Required work:
This exercise calls for the records to be repeated in full, exactly as written.

Extracted records:

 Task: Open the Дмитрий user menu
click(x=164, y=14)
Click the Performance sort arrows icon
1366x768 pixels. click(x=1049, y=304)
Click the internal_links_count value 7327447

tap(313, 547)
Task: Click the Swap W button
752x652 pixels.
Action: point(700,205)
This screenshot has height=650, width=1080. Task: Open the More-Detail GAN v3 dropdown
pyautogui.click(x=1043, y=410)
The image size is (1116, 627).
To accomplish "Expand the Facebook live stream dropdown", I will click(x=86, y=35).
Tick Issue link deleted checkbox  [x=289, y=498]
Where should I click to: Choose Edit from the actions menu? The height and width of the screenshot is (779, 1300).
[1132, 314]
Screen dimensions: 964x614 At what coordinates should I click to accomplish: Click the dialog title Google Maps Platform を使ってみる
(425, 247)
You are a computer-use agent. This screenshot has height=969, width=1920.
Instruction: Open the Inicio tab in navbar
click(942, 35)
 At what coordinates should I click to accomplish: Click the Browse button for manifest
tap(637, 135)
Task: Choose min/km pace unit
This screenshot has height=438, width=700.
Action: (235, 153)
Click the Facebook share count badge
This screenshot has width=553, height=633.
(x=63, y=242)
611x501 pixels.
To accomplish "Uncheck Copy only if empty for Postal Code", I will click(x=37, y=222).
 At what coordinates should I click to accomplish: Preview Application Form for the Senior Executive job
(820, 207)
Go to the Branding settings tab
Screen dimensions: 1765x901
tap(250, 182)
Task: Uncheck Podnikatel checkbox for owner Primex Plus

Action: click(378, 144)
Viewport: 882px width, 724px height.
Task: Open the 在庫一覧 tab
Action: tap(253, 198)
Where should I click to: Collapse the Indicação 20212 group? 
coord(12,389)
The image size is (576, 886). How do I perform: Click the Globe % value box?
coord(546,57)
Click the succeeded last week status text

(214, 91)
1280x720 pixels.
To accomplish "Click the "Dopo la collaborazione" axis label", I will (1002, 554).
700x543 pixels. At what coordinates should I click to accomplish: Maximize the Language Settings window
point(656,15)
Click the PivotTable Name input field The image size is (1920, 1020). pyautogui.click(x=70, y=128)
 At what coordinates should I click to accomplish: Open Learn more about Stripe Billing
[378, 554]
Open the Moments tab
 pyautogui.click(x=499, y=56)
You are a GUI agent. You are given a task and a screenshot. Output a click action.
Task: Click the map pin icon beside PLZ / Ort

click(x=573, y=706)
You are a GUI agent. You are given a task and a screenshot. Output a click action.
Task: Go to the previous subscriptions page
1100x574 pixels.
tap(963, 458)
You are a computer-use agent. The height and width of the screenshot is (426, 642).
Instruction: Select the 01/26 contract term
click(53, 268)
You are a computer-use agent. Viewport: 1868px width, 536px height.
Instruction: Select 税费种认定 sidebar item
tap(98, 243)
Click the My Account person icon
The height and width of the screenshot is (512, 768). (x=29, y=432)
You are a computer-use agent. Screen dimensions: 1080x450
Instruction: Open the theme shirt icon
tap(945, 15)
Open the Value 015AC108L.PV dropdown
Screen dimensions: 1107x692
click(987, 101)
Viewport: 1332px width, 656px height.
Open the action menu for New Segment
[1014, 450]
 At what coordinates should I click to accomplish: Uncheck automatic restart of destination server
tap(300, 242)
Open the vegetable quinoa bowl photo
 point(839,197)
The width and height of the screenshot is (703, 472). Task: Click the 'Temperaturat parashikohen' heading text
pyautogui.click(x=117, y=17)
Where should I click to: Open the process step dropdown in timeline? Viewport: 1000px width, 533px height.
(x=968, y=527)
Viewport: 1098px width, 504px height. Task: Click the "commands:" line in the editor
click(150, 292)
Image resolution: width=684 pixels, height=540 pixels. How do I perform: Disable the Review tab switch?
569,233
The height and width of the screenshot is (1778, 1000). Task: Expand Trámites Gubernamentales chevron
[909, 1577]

Output of the task:
 Task: Open the Дмитрий user menu
click(x=164, y=14)
Click the Performance sort arrows icon
1366x768 pixels. click(x=1049, y=304)
Click the internal_links_count value 7327447

tap(313, 547)
Task: Click the Swap W button
752x652 pixels.
Action: point(700,205)
This screenshot has height=650, width=1080. Task: Open the More-Detail GAN v3 dropdown
pyautogui.click(x=1043, y=410)
The image size is (1116, 627).
To accomplish "Expand the Facebook live stream dropdown", I will click(x=86, y=35).
Tick Issue link deleted checkbox  [x=289, y=498]
Where should I click to: Choose Edit from the actions menu? The height and width of the screenshot is (779, 1300).
[1132, 314]
Screen dimensions: 964x614 At what coordinates should I click to accomplish: Click the dialog title Google Maps Platform を使ってみる
(425, 247)
You are a computer-use agent. This screenshot has height=969, width=1920.
Instruction: Open the Inicio tab in navbar
click(942, 35)
 At what coordinates should I click to accomplish: Click the Browse button for manifest
tap(637, 135)
Task: Choose min/km pace unit
This screenshot has height=438, width=700.
Action: (235, 153)
Click the Facebook share count badge
This screenshot has width=553, height=633.
(x=63, y=242)
611x501 pixels.
To accomplish "Uncheck Copy only if empty for Postal Code", I will click(x=37, y=222).
 At what coordinates should I click to accomplish: Preview Application Form for the Senior Executive job
(820, 207)
Go to the Branding settings tab
Screen dimensions: 1765x901
tap(250, 182)
Task: Uncheck Podnikatel checkbox for owner Primex Plus

Action: click(378, 144)
Viewport: 882px width, 724px height.
Task: Open the 在庫一覧 tab
Action: tap(253, 198)
Where should I click to: Collapse the Indicação 20212 group? 
coord(12,389)
The image size is (576, 886). How do I perform: Click the Globe % value box?
coord(546,57)
Click the succeeded last week status text

(214, 91)
1280x720 pixels.
To accomplish "Click the "Dopo la collaborazione" axis label", I will (1002, 554).
700x543 pixels. At what coordinates should I click to accomplish: Maximize the Language Settings window
point(656,15)
Click the PivotTable Name input field The image size is (1920, 1020). pyautogui.click(x=70, y=128)
 At what coordinates should I click to accomplish: Open Learn more about Stripe Billing
[378, 554]
Open the Moments tab
 pyautogui.click(x=499, y=56)
You are a GUI agent. You are given a task and a screenshot. Output a click action.
Task: Click the map pin icon beside PLZ / Ort

click(x=573, y=706)
You are a GUI agent. You are given a task and a screenshot. Output a click action.
Task: Go to the previous subscriptions page
1100x574 pixels.
tap(963, 458)
You are a computer-use agent. The height and width of the screenshot is (426, 642).
Instruction: Select the 01/26 contract term
click(53, 268)
You are a computer-use agent. Viewport: 1868px width, 536px height.
Instruction: Select 税费种认定 sidebar item
tap(98, 243)
Click the My Account person icon
The height and width of the screenshot is (512, 768). (x=29, y=432)
You are a computer-use agent. Screen dimensions: 1080x450
Instruction: Open the theme shirt icon
tap(945, 15)
Open the Value 015AC108L.PV dropdown
Screen dimensions: 1107x692
click(987, 101)
Viewport: 1332px width, 656px height.
Open the action menu for New Segment
[1014, 450]
 At what coordinates should I click to accomplish: Uncheck automatic restart of destination server
tap(300, 242)
Open the vegetable quinoa bowl photo
 point(839,197)
The width and height of the screenshot is (703, 472). Task: Click the 'Temperaturat parashikohen' heading text
pyautogui.click(x=117, y=17)
Where should I click to: Open the process step dropdown in timeline? Viewport: 1000px width, 533px height.
(x=968, y=527)
Viewport: 1098px width, 504px height. Task: Click the "commands:" line in the editor
click(150, 292)
Image resolution: width=684 pixels, height=540 pixels. How do I perform: Disable the Review tab switch?
569,233
The height and width of the screenshot is (1778, 1000). Task: Expand Trámites Gubernamentales chevron
[909, 1577]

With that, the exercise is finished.